Do you want to know the key business metrics you should track?
Metrics are an extremely important part of the business. You don’t know what direction you are heading in unless you know your numbers. You don’t know where you are losing without metrics. They say “what gets measured gets improved.” So, if you want your business to keep getting better, you had better be tracking.
It is also true that there are many vanity metrics which many entrepreneurs and businesses waste an enormous amount of time and money on. This is often nothing more than a drain on your business.
Then there are vital metrics to watch and constantly work on. Here are some of those key business metrics you should track.
When looking into the key business metrics you should track, keep in mind that growth is often the number one metric everyone wants to know about.
Potential angel investors, potential acquirers, financiers, and others all want to know your growth rate. For early-stage startups, it is probably one of the most important numbers.
Depending on your stage in business, this may be stated week over week, monthly, quarterly or annually.
There are different metrics for measuring and displaying growth too. These may include:
- Sales volume
- Team size and hires
When you are fundraising for example growth is everything. Keep in mind that in fundraising storytelling is everything. In this regard for a winning pitch deck to help you here, take a look at the template created by Silicon Valley legend, Peter Thiel (see it here) that I recently covered. Thiel was the first angel investor in Facebook with a $500K check that turned into more than $1 billion in cash.
Remember to unlock the pitch deck template that is being used by founders around the world to raise millions below.
Revenue Per Employee
A less common but very insightful metric is revenue or profit per employee as part of the key business metrics you should track. Savvy investors and analysts see this as one of the most telling figures about a company. It shows how profitable it is and can be, how flexible and strong the company is financially, and how it compares to others.
Companies with low revenues per team member are far more expensive to run. They are carrying a lot more weight and overhead. They may be far riskier investments than those with much higher numbers.
This metric is probably the most telling indicator of the future of a business and the most important one of the key business metrics you should track. It shows the likely underlying financial situation of a company, what’s coming in the short term and the long term outlook, unless changes are made.

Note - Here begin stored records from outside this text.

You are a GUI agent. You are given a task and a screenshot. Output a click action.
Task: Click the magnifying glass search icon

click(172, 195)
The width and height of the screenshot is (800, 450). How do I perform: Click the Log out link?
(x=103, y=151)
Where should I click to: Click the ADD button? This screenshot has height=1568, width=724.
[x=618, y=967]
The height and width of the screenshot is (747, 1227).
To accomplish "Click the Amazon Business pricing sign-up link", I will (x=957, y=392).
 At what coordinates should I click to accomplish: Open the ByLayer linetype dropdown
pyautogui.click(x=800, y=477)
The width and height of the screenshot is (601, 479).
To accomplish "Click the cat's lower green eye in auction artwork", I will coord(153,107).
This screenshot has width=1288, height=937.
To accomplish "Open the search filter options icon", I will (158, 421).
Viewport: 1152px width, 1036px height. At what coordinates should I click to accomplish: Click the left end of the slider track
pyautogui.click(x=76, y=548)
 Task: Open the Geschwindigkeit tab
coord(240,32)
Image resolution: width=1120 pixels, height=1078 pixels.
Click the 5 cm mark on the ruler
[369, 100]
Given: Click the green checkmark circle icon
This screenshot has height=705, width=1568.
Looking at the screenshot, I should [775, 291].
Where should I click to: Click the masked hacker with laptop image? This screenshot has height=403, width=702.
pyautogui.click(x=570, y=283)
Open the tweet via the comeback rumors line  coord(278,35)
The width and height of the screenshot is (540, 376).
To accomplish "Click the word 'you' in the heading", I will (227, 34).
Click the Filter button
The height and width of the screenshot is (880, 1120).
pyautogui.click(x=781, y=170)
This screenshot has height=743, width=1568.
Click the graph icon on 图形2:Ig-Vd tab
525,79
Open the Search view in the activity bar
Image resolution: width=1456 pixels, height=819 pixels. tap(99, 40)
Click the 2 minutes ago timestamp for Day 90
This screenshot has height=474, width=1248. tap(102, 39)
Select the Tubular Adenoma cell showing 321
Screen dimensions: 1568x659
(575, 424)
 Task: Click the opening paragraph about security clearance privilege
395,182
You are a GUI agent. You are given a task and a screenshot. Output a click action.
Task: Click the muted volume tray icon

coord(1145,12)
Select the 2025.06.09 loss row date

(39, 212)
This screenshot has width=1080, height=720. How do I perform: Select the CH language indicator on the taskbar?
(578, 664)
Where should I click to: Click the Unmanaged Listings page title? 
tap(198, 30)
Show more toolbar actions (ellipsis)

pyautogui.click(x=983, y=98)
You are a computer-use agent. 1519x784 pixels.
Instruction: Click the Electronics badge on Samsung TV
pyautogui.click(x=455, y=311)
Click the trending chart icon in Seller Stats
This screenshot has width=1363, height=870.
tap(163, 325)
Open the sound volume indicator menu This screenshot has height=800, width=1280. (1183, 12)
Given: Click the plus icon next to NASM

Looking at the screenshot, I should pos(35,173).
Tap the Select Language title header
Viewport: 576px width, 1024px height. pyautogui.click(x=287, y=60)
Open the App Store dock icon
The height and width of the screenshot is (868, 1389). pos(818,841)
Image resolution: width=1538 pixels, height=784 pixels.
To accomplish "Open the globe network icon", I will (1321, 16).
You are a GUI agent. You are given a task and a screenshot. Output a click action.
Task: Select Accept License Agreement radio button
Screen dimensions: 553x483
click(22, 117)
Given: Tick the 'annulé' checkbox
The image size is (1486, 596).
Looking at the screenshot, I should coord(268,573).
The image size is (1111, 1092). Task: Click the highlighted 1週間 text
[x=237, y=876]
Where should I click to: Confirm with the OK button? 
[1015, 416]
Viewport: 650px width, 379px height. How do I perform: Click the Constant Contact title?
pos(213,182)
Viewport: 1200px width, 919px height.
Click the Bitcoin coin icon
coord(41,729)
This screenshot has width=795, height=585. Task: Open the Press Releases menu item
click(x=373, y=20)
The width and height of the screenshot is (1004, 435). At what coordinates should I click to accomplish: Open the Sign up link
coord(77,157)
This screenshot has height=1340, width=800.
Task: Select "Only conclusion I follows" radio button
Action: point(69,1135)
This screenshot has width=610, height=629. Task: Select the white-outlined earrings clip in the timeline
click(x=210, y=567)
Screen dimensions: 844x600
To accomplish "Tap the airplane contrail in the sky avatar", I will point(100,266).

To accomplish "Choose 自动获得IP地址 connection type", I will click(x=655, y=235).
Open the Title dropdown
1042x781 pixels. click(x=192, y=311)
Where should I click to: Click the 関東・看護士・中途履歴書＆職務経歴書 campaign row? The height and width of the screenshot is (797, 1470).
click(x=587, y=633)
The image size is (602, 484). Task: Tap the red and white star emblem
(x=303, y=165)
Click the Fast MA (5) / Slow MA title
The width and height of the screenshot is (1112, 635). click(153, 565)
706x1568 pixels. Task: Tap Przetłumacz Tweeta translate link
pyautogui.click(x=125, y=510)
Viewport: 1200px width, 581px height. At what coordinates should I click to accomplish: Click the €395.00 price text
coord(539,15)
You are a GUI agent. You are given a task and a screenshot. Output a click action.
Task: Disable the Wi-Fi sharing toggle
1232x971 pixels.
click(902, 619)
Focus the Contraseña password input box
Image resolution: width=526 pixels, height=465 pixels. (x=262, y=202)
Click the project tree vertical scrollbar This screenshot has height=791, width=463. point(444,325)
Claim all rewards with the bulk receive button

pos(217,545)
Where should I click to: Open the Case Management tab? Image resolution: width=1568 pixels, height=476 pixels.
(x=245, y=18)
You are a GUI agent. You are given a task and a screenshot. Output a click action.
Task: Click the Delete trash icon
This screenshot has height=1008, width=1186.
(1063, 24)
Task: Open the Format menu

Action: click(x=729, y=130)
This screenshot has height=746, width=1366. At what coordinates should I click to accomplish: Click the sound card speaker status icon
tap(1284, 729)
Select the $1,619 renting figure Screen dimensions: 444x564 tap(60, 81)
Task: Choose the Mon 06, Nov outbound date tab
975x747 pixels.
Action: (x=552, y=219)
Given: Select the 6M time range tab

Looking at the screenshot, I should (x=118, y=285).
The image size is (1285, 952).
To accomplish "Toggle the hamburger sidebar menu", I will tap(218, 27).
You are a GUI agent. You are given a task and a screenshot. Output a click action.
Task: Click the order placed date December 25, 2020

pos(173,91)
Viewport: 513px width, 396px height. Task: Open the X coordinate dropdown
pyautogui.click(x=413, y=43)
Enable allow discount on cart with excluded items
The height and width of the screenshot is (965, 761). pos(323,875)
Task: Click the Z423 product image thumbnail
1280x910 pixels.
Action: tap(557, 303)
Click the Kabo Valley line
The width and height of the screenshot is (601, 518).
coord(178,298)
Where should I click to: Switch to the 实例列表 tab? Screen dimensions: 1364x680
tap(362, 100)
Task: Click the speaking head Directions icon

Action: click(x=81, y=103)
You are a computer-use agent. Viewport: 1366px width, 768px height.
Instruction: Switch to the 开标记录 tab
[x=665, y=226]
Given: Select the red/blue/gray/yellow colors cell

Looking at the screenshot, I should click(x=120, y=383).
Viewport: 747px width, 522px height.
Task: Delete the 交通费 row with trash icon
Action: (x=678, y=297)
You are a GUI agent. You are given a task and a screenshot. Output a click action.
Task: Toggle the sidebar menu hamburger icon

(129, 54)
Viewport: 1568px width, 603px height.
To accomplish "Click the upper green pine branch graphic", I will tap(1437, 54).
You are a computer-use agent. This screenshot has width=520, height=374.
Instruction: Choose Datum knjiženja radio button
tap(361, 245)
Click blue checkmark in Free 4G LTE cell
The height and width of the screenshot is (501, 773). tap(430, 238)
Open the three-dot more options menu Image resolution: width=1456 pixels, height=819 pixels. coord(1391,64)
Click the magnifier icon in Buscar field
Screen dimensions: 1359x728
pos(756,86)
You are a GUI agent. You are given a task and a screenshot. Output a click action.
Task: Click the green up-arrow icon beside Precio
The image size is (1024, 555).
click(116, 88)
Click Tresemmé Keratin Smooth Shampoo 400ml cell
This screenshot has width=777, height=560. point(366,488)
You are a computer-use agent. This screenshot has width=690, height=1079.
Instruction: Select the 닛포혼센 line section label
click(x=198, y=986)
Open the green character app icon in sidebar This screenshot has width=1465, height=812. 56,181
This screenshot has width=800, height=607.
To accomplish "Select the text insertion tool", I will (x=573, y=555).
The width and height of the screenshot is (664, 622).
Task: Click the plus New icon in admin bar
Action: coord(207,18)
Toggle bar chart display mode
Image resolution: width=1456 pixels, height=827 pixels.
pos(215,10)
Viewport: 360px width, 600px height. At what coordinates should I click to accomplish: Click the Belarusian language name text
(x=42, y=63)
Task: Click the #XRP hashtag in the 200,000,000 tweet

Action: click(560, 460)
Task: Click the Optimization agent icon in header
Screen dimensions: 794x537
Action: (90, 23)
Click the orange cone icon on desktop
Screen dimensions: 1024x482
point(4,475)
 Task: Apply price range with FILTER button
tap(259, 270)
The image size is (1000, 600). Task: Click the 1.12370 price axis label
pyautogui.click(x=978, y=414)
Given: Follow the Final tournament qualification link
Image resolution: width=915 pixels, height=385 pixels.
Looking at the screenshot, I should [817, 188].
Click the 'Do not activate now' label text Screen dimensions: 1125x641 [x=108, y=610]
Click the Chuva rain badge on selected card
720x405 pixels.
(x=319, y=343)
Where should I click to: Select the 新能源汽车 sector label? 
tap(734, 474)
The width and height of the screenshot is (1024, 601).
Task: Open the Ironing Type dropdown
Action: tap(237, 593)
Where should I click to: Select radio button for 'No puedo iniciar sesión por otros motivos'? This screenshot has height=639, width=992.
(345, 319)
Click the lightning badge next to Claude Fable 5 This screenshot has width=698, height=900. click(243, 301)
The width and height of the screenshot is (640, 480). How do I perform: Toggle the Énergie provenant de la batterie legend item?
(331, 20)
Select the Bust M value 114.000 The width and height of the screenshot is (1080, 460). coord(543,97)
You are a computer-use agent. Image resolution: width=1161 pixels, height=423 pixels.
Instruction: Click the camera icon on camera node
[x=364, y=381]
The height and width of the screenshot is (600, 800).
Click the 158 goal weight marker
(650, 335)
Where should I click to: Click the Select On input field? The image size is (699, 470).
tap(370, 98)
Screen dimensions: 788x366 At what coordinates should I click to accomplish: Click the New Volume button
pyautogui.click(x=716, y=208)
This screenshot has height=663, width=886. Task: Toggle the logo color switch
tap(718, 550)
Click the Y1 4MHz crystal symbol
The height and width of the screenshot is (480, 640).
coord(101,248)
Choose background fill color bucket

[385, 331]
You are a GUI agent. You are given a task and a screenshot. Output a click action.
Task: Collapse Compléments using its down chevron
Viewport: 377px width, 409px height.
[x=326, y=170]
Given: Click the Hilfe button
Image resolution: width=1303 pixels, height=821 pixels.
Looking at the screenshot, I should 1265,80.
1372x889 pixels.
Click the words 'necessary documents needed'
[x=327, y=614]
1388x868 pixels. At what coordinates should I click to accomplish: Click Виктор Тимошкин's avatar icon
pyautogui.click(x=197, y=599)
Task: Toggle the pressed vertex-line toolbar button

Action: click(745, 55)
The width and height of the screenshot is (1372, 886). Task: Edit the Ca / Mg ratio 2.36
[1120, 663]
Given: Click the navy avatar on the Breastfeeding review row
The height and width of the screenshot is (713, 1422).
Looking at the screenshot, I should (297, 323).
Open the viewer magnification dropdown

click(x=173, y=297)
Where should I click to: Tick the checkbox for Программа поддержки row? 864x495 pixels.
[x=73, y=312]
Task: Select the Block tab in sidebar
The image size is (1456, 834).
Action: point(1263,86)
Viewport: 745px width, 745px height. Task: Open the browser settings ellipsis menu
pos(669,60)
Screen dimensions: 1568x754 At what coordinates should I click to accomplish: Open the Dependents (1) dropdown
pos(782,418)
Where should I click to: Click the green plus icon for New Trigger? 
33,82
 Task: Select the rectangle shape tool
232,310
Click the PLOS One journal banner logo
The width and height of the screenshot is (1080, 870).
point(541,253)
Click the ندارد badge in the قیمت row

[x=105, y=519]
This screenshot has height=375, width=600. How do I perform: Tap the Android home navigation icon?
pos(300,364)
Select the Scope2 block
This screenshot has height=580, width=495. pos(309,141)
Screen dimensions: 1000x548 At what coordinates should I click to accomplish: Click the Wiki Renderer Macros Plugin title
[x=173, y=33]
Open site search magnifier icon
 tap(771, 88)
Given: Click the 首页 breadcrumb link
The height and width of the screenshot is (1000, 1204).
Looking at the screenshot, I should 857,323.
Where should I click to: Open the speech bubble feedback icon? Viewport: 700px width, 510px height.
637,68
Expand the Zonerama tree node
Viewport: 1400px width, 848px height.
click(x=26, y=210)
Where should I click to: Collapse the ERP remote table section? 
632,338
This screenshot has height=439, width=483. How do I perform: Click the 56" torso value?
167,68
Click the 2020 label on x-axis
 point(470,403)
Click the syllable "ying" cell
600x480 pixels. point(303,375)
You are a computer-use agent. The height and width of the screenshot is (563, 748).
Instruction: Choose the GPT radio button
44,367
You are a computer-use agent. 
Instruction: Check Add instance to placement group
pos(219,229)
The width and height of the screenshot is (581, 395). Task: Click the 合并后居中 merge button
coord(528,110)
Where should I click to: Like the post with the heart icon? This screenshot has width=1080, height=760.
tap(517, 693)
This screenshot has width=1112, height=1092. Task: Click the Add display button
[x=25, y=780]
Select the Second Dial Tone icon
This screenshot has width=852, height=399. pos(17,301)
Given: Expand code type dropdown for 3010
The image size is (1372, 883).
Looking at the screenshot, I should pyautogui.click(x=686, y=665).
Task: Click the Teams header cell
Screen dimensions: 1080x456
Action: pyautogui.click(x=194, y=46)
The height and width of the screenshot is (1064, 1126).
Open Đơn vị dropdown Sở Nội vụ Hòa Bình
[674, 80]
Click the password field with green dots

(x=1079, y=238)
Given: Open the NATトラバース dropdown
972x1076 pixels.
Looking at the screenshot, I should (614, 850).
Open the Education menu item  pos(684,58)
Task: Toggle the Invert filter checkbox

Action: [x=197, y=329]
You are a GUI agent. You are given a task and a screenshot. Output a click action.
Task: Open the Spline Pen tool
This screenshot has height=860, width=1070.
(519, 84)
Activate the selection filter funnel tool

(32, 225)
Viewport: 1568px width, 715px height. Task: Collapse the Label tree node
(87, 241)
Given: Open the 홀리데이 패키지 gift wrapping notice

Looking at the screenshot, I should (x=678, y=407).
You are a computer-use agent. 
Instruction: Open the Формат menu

Many companies track and report on customer satisfaction. Often benchmarking themselves against other top competitors in their space. This can be quite deceiving. Being number one in customer satisfaction with a 5 out 10, in a market with four big monopoly holders doesn’t say much good about the company. It says there is a huge opportunity to disrupt based on delivering better customer service and experiences alone.
Satisfaction can also be deceiving in that customers polled may have had very low standards. For example; it is very easy for the cheapest and dirtiest and oldest motel in town to get 5 star reviews. People are satisfied because they didn’t expect much. If there was no toxic mold, bedbugs and they didn’t get robbed in the middle of the night they may be satisfied. That isn’t necessarily the same thing as delighted or happy.
Customer happiness alludes to users being ecstatic about their experience. It is highly likely they’ll return and talk about the experience to friends and recommend you to family members.
Website traffic can be a misleading vanity metric. Yet, it also has multiple purposes. Website traffic volume alone can add substantial value to a company and domain name owner. There are many ways to capitalize on it and turn that into cash.
It can be an indicator of how well ads, SEO and other marketing and branding is working. Something to consider as part of the key business metrics you should track.
Of course, it is important to differentiate between just traffic and clicks versus leads and sales. If revenues and profits aren’t going up in line with traffic there is a problem.
You may find interesting the video below where I cover in detail how to create a marketing plan.
Lead Conversion Rates
How many leads are you converting into sales? This is key as you are considering the key business metrics you should track.
Depending on your business this may apply to the ratio of inbound sales calls to sales made, ad clicks to onsite purchases, or website purchases from online form fills.
This says a lot about your sales and marketing, competitiveness and efficiency. The good news is that with a little common sense and a few tweaks this metric can be greatly improved upon.
This metric will also help reveal your true lead and customer acquisition costs, and show how you can improve those numbers as well.
Customer Retention Rates
How long are customers staying once you sell them?
Short-term relationships suggest you are dropping the ball somewhere and it is often missed out as one of the key business metrics you should track. That leads to high marketing and operating costs. It could be an indicator of poor product-market fit and a declining business.
How often are customers coming back to buy from you? How many referrals are they sending on average? If you have a subscription product, what is the average length of subscriptions? This tells you what your customer lifetime value is. Only once you know this number can you really set what it makes sense to pay for customer acquisition and understand how much capital you need to raise to get to the next level.
How much profit are you actually making? Profit margins can help you benchmark in your industry and see how competitive you are or not. Remember this when wondering the key business metrics you should track.
That shows how likely you may be to continue to grow, and how much risk you face of being run out of business. Establishing profit margins also helps plot your way to scaling.
How much money are you spending every month to stay in business? Is that sustainable? How many months of money do you have left at this pace before you run out and need to close a new round of funding or close the doors?
Hopefully, this post provided you with some perspective as you are looking into the key business metrics you should track.